Martin Luther King Day, 2007, 6 heures du matin. J’appelle Chet pour la première fois depuis 1999. « Chet, c’est James.
— James ?
— Je n’ai pas le temps de te parler de tout ce qui s’est passé depuis le temps. J’espère que tout va bien, mais j’ai désespérément besoin de ton aide. »
Je lui expliqué le problème en trois minutes. Je crois que je pleurais.
« Ok, ok ok », a-t-il répondu et il m’a posé quelques questions techniques car il voulait savoir comment le site avait été bâti. Je lui ai répondu du mieux que je pouvais. « Ok, a-t-il dit, voilà le problème : je dois prendre l’avion pour Paris vers 16 h, je serai obligé de m’arrêter à 14 h. Je donne une conférence et je ne peux pas la rater. Mais donne-moi le numéro de téléphone des Indiens et donne-moi accès à tous les serveurs. » Je lui ai donné tous les mots de passe.

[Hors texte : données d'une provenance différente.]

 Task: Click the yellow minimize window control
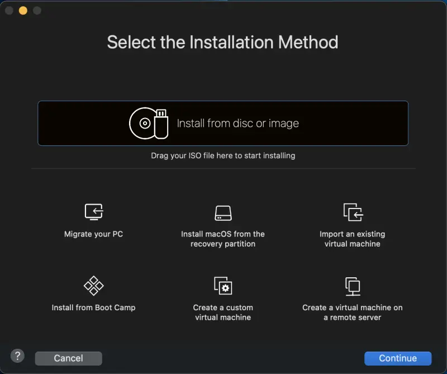(22, 10)
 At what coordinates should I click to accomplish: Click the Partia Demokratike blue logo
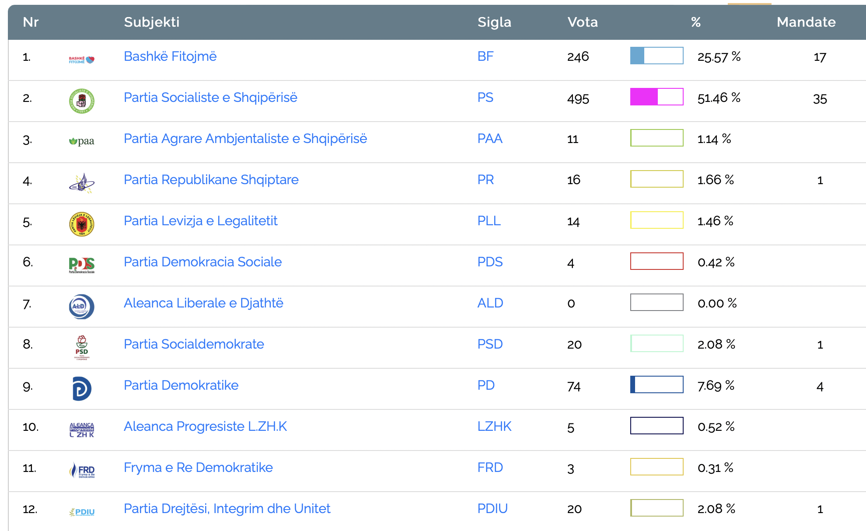point(82,388)
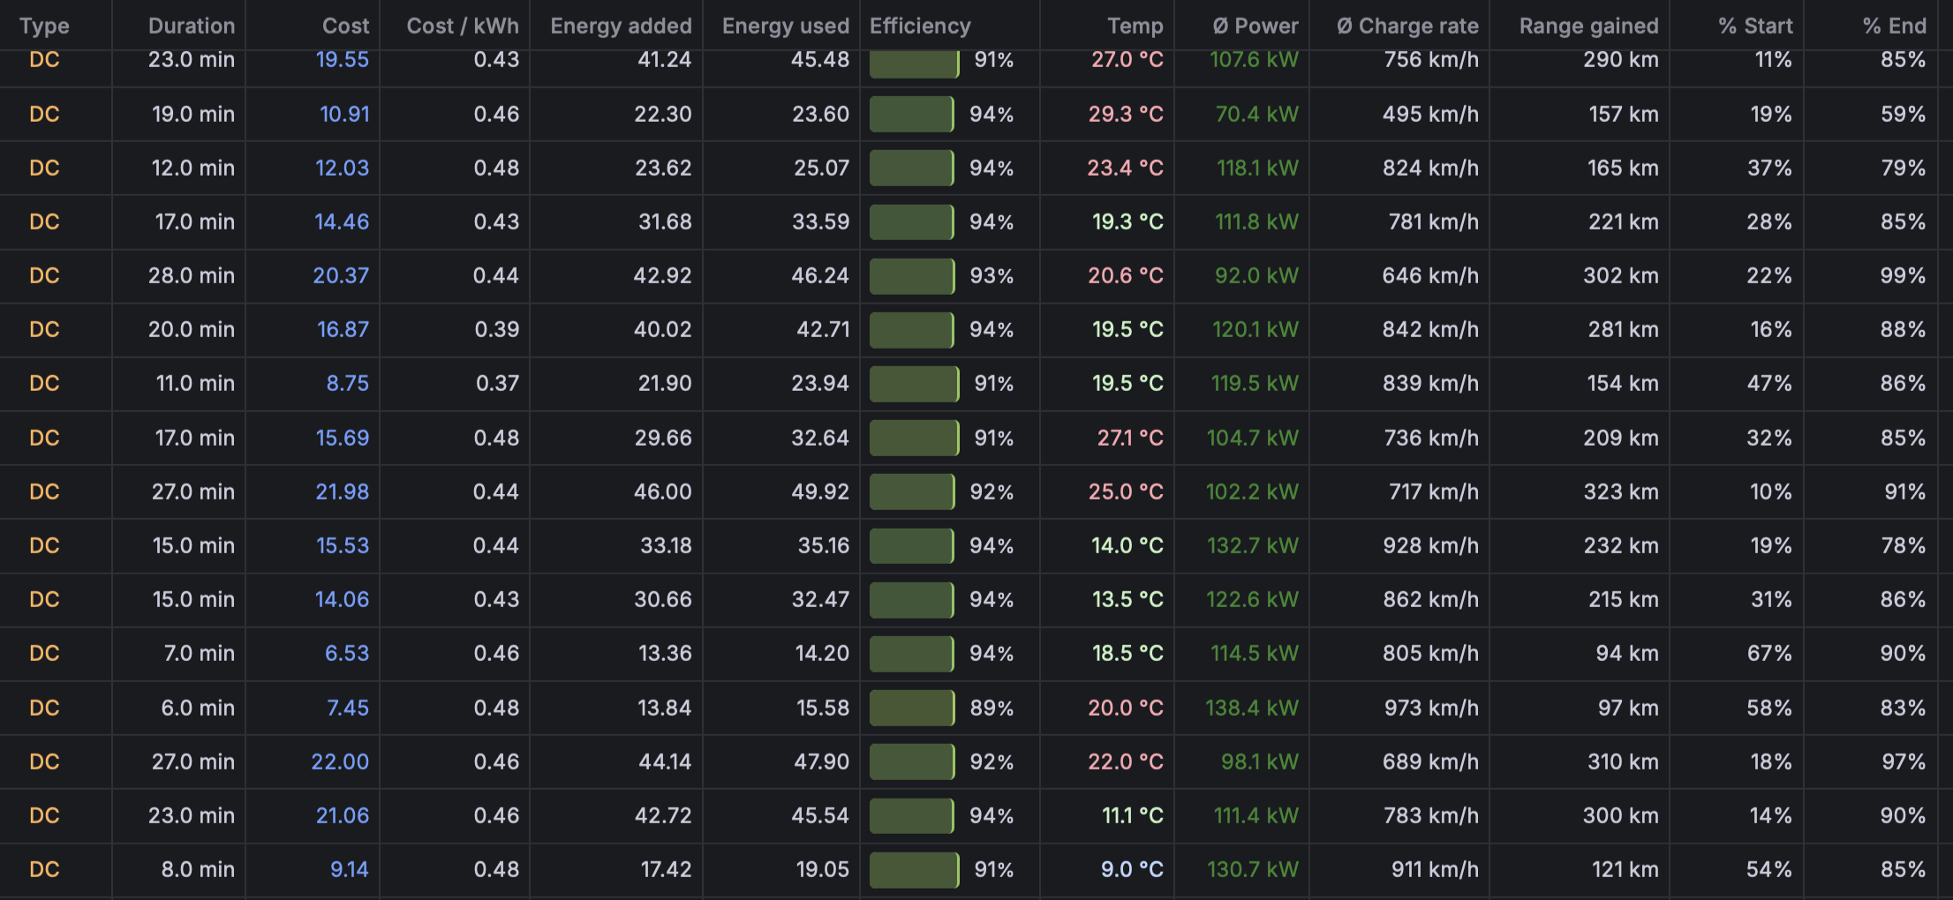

(À part à l’aéroport, je ne veux plus jamais aller à Bangalore)
« Je ne peux pas faire ça de chez moi. Je vais m’en occuper au bureau. Je t’appelle dans vingt minutes.
— S’IL TE PLAÎT, RÉPARE ÇA ! » ai-je crié. Je ne suis pas sympa lorsque je panique.

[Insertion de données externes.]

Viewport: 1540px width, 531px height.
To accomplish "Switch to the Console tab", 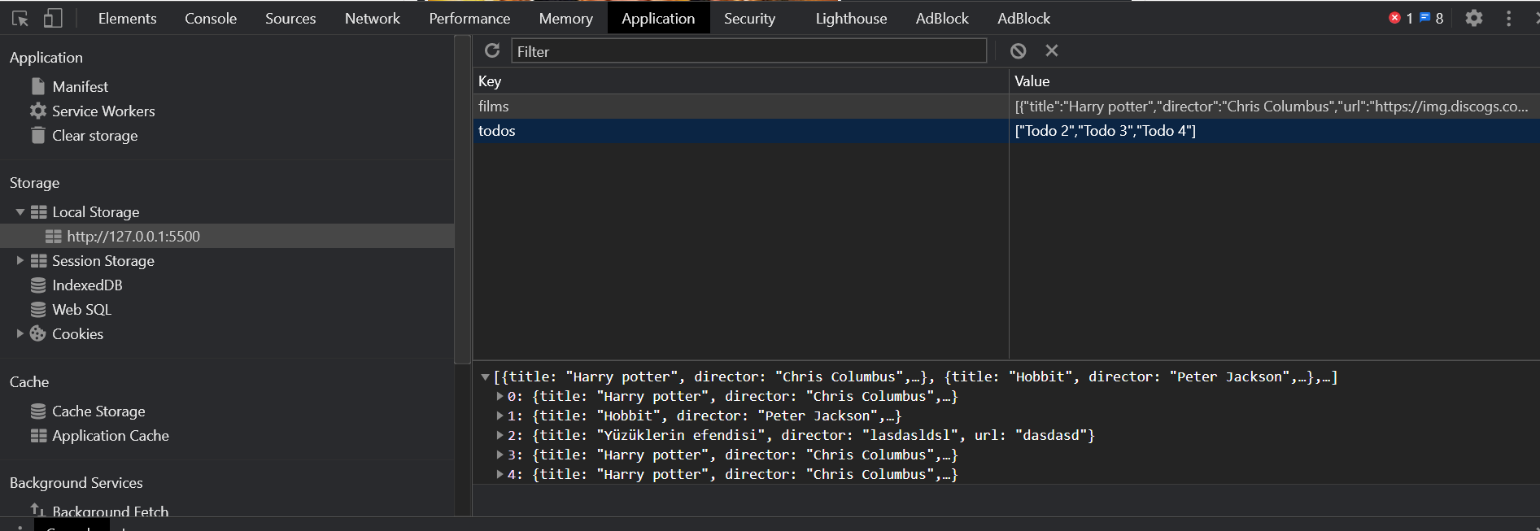I will click(x=211, y=18).
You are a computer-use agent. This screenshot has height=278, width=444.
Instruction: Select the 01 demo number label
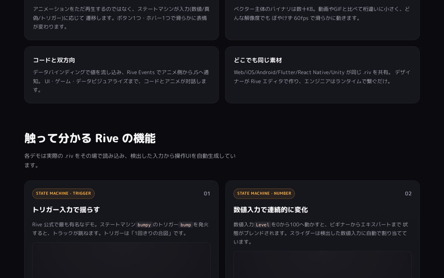tap(207, 193)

« Ok, James. Calme-toi, dit-il, donne-moi vingt minutes pour m’habiller et aller au bureau. » Il était 6 heures du matin et il devait prendre l’avion pour Paris dans la journée.
À midi ce jour-là, il avait parlé aux Indiens, il avait réécrit la moitié du code, il leur avait donné des instructions détaillées sur ce qu’ils avaient mal fait, il m’avait conseillé sur la façon de rester calme dans des moments comme celui-ci et sur ce que je devrais chercher à faire à long terme pour que le site ne plante plus. Il avait réussi, et pourtant le site était écrit dans un langage de programmation qu’il n’avait jamais utilisé auparavant. Il avait appris le langage tout en se rendant à son bureau.
Ce jour-là, à midi, le site fonctionnait parfaitement. Et il n’a plus jamais planté.
À 16 heures, il avait pris son avion pour Paris. Quand il a atterri, je l’ai appelé.
« Chet, je ne te remercierai jamais assez. Laisse-moi te donner une part de la société. Tu le mérites.
— Pas question, James, a-t-il répondu ; tu te souviens en 1995 quand on était sur le quai du métro de la 42e rue, sous Times Square ?
— Non, ai-je dit.
— Je n’arrêtais pas de parler d’objets distribués et tu m’as dit : ‘Chet ! Arrête avec ça. C’est chiant. Tu devrais travailler sur Internet et rien d’autre. C’est ce qui te permettra de faire carrière.’
— Je ne me souviens pas, ai-je dit.
— Eh bien, cette conversation a changé ma vie. J’ai tout lâché pour Internet. Tu avais raison ! Et ma vie n’a plus jamais été la même. »
Je ne savais pas quoi dire. Peut-être que je m’en suis vaguement souvenu. Il a continué :
« Dis-toi que je t’ai rendu la pareille. »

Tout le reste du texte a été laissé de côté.